There are also a bunch of apps you can use to help you sort out a better seat. Apps like Seat Alert or Tripit’s Seat Tracker will actually tell you when the seat you want on your flight becomes available.

Check in Early

We cannot for the life of us understand why people think checking in is optional. Always, always check in online as early as you possibly can. Aside from having access to primo seat selection, you can also get yourself into an earlier boarding group if you’re flying with a carrier that offers open seating (which is basically the “every man for himself” version of seating).

Additionally—and this is a big one, these days—airlines very routinely overbook their flights. It’s a pretty unscrupulous business practice if you ask us, but it doesn’t change that it’s a thing. And if you can, try to guess which passenger is more likely to get bumped from their flight: Someone who checked super early and had their stuff together, or the guy who checked in while scrambling through TSA with no belt and one slipper on? … Exactly.

So, check in early. The earlier, the better.

Bring Your Own Food

In a world where airlines comfortably charge 8 bucks for a gross pre-made sandwich and a stale mint, feel free to improvise.
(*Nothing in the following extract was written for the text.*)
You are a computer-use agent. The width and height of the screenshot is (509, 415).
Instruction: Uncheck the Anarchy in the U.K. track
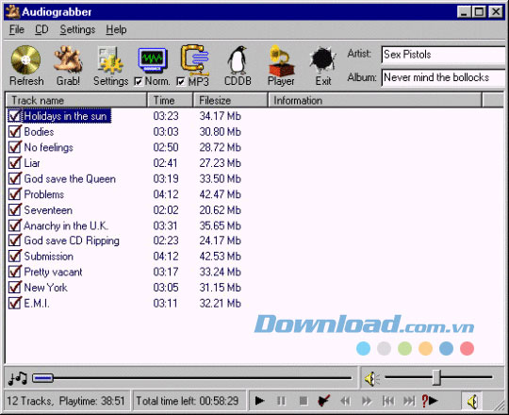pos(15,225)
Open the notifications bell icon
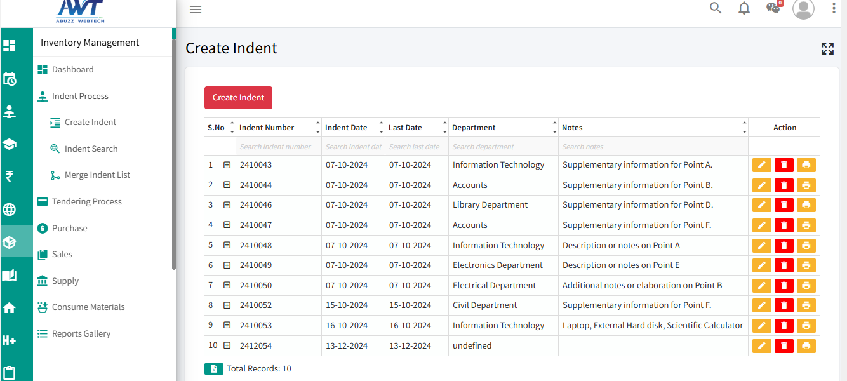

Airlines aren’t like movie theaters; they don’t care if you bring your own food onboard. So, if you were checking out the Chipotle in the food court on the way to your gate, by all means, grab that chicken burrito with the extra guac and give ‘em hell.

You may also carry airplane bottles of booze in your carry-on—up to 3.4 ounces, according to the TSA. Conveniently, airplane bottles of booze are usually 1.7 ounces a piece. Inconveniently, however, is that you technically can’t drink any booze on a plane that wasn’t served to you by a flight attendant. We’re not advocating breaking any laws, but we’re also not going to pretend we didn’t see some shit on that flight from JFK to LAX that one time. Jeff from Tuskaloosa, if you’re reading this, you’re a Goddamn legend, brother! Either way, know the rules and proceed at your own risk.

Be Prepared to Land in Style

Finally, no matter whether you’re traveling first class or coach, flying can make even the most well put together man look like he’s been put through the wringer.

Aside from your carry-on survival kit, you should also pack some grooming products to freshen up with upon landing. Things like face and body cleaning wipes, moisturizer, a toothbrush, mouth rinse, cologne, eye drops, deodorant, some aspirin, vitamins (we like these), etc. Hell, if you’re feeling really serious about it, you can pack more things like leave-in conditioner and dry shampoo depending on just how long a flight it is. If you have time to kill between checking in and you don't want to drag your baggage around you can always look for luggage storage to drop it off and be on your way to explore.

If you don’t have to look like the guy who just got off an eight-hour redeye, you should do everything you can to avoid it.

This article is for informational purposes only and does not constitute medical advice. The information contained herein is not a substitute for and should never be relied upon for professional medical advice. Always talk to your doctor about the risks and benefits of any treatment.